Anderson Rocha desenvolveu a pesquisa de doutorado no intuito de entender o universo nerd. Intitulada Do lambda ao bazinga! Transformações e recriações culturais no universo nerd, a pesquisa usa como base de comparação o filme A vingança dos nerds (1984) e a série The Big Bang Theory.

Cultura pop e cultura nerd podem ser consideradas sinônimos nos dias de hoje?

Eu não entendo como sinônimos. Entendo como pop, essa grande cultura que emerge nos Estados Unidos, na efervescência político-econômica e cultural do pós-guerra nos anos 1950. É um formato industrial de produção cultural, regida pelas leis de mercado, e que culmina em uma maior facilidade de acesso e consumo. Já a cultura nerd, ao contrário, sempre foi uma cultura de nicho muito pequeno e congrega uma quantidade de textos, ritos, práticas e identidades próprias, que foram se modificando e adentrando à cultura pop.

Como o nerd passa a ser cool?

No final dos anos 1990, o mundo deixou de ser propriedade do americano tipo Rockefeller (capitão da indústria), para ser propriedade de um tipo de americano refletido no Bill Gates, no Steve Jobs, no Steve Wozniak (tecnologia da informação). Aquele cara que fez física ou tecnologia na faculdade; passou a frequentar o vale do silício. Nos anos 2000, esses caras são o reflexo do que a gente tem de pessoas bem-sucedidas: as habilidades são necessárias, as criações consumidas e o intelecto desejado. Essa é, inclusive, a verdadeira vingança do nerd, não como no filme (de 1984). É nesse novo contexto que entram as representações nerds de The Big Bang Theory (2007); ou do Tony Stark, em Homem de Ferro (2008), por exemplo.

Quais são as produções mais importantes para os nerds ganharem a cultura pop e uma ressignificação?

O filme Matrix, de 1999, é cheio de conteúdos que só os nerds tinham repertório para entender.
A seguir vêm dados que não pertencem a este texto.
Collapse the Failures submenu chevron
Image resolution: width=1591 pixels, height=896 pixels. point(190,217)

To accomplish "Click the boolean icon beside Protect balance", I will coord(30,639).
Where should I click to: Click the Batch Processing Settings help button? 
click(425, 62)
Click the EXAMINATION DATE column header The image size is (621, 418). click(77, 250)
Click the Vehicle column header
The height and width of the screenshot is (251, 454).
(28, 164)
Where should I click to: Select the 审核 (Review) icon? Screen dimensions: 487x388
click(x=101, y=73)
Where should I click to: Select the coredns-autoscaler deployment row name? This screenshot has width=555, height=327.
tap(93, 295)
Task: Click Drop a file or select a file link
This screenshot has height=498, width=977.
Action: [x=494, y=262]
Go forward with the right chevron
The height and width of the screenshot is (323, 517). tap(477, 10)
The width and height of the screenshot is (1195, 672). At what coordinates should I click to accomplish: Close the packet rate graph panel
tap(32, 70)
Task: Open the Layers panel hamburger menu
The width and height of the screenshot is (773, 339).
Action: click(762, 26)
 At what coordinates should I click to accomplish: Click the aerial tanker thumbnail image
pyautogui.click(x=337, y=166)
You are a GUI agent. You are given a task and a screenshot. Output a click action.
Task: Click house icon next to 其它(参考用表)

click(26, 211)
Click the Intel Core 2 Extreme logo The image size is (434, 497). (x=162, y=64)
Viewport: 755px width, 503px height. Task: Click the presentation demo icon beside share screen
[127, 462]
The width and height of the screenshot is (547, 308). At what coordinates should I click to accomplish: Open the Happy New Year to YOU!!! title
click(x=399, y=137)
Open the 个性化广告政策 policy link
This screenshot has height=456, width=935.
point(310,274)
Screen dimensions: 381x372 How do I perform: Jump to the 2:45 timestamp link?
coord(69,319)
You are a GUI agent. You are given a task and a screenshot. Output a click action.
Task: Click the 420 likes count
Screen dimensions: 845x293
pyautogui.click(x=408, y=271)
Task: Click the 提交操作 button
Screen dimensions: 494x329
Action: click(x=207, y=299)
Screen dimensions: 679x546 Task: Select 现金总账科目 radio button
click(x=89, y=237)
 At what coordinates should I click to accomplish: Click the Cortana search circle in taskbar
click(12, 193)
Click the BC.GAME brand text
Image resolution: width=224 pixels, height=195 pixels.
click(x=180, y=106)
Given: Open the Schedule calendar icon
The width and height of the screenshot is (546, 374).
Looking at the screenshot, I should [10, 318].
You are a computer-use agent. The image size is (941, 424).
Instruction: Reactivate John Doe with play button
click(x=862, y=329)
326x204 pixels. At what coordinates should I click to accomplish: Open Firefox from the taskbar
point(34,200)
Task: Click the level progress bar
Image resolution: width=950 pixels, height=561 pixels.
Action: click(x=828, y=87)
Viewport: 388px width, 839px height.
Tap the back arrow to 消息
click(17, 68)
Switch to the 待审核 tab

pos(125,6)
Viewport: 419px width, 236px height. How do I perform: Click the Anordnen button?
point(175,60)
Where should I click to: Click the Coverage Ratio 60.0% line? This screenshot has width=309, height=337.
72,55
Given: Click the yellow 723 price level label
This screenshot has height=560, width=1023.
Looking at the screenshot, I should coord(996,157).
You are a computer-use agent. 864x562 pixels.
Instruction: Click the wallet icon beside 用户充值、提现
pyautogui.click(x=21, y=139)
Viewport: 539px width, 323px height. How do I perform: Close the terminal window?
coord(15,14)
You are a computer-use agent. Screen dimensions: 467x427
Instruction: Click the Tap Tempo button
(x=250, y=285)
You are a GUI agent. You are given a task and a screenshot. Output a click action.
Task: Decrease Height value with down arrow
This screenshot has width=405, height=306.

Muitas referências de computação, história e religiões. Um filme para os nerds, que o mundo abraçou como um grande sucesso do sci-fi, que é um gênero nerd. A segunda, de 2000, é a trilogia do Senhor dos anéis, que é o grande bastião do nerd na literatura e no cinema. Além dessas, as produções de super-heróis baseados nos quadrinhos da Marvel e da DC Comics e o retorno das franquias Star Wars e Star Trek. Entre outros.